Mayor Michael Estes said he doesn’t expect any fast decision on the park use policy because the public needs more time to digest it and the commission more time to discuss it. But he hopes the commission will introduce the noise ordinance for adoption at its next regular meeting.
“If the city commission can abate some of the noise problems, I think the other issues will start to go away,” Estes said.
The proposed ordinance would change sound requirements to include lower level, bass sounds. The ordinance would apply to all events, not just festivals. A violation warrants a one-time, maximum $500 fine. But it also puts a festival in violation of its permit, allowing the city manager under the parks policy to order the event halted if it doesn’t lower the sound, wrote city attorney Lauren Trible-Laucht in a memo.
Mark Walter, who does the sound for National Cherry Festival concerns as general Manager of Sound Environment LLC, said the new limits overall aren’t much more restrictive that those that exist now.
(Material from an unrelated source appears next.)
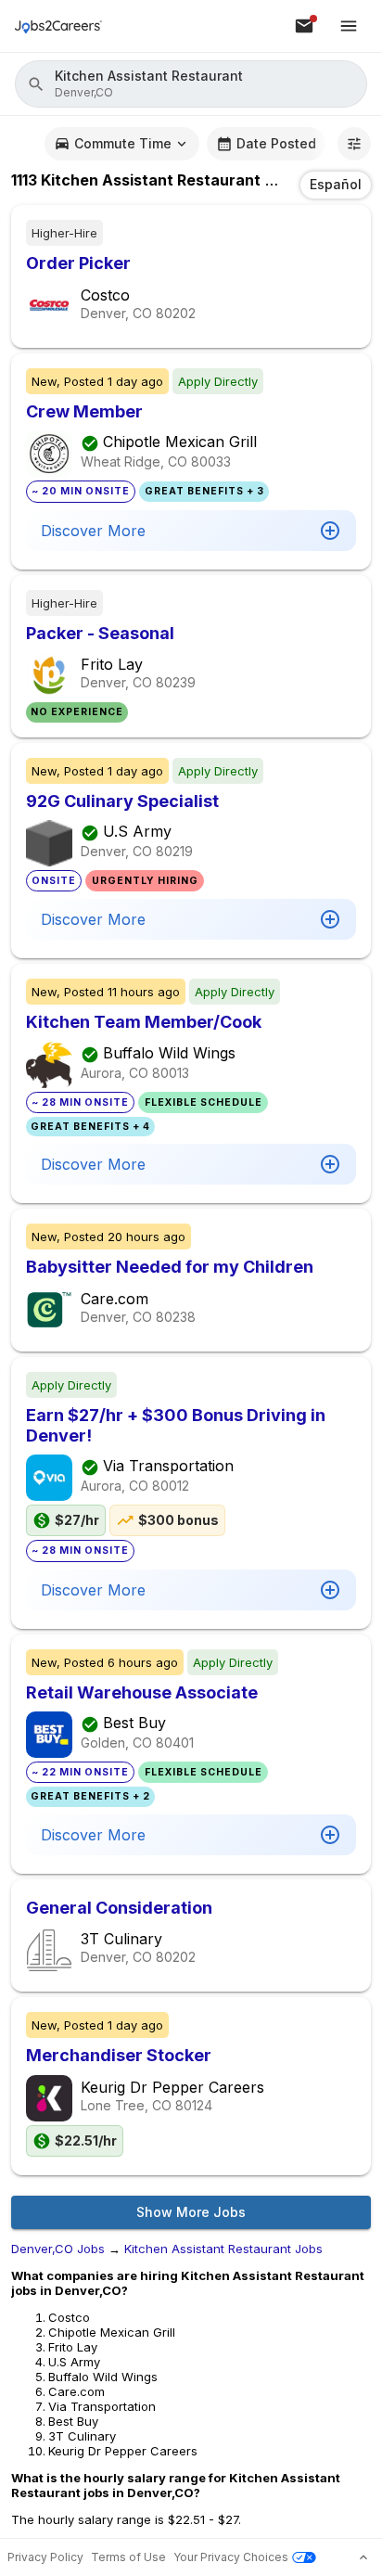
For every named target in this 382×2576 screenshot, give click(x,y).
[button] (191, 84)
The lower limits may prevent some acts from playing at the Open Space, but it won’t be a problem for the Cherry Festival, he said.
Walter took extensive sound readings last year in city neighborhoods during the National Cherry Festival’s Foreigner concert and said they would still fall below the proposed limit.
“We’d be a lot closer, but we’d still be under it,” Walter said. “It means you’ll never see any acts ... bigger than the Cherry Festival’s.”